In the entries that follow, identify the line containing "Instruction: Expand hidden" and return it together with all later lines, exactly as they appear.

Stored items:
◆ ◆ ◆ ◆

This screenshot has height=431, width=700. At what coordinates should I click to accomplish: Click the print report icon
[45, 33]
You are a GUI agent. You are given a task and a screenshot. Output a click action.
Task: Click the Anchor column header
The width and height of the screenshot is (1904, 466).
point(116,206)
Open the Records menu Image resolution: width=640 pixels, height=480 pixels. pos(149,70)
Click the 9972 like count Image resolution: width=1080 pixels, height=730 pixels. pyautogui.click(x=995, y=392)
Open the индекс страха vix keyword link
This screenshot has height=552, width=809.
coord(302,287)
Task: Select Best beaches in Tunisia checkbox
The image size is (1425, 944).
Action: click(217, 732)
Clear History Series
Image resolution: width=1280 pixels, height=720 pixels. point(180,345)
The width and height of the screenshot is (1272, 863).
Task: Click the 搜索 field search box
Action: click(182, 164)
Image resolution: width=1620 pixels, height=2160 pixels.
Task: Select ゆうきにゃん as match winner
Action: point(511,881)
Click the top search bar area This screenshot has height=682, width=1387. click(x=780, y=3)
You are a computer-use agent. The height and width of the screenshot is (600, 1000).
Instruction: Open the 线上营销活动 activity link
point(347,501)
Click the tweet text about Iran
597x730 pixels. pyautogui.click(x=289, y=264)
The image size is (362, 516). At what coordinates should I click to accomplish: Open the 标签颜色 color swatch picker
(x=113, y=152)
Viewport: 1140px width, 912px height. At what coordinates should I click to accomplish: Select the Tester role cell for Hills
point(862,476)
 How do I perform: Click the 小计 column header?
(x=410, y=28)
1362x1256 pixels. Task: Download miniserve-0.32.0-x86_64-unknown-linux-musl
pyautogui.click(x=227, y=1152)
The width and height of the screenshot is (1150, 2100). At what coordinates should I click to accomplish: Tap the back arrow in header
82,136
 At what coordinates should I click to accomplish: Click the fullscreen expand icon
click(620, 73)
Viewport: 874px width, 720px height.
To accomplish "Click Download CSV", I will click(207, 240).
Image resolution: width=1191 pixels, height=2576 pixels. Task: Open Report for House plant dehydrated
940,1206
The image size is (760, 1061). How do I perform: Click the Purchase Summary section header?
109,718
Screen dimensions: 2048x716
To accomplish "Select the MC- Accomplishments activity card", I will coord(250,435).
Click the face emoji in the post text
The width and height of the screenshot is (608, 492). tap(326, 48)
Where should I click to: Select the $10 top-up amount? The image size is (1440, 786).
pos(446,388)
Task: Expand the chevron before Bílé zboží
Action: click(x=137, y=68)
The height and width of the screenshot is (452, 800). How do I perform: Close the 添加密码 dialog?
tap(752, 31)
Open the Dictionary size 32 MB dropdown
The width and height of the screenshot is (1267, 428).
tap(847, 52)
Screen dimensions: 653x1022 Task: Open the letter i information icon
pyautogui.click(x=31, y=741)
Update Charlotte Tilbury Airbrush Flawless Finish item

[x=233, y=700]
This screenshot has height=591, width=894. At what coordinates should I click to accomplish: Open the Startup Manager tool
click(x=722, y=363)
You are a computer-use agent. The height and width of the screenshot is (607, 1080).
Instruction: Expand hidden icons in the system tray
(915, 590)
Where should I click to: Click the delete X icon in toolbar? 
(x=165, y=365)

◆ ◆ ◆ ◆

ANSWER SPACE =>
Instruction: Expand hidden icons in the system tray
(915, 590)
Where should I click to: Click the delete X icon in toolbar? 
(x=165, y=365)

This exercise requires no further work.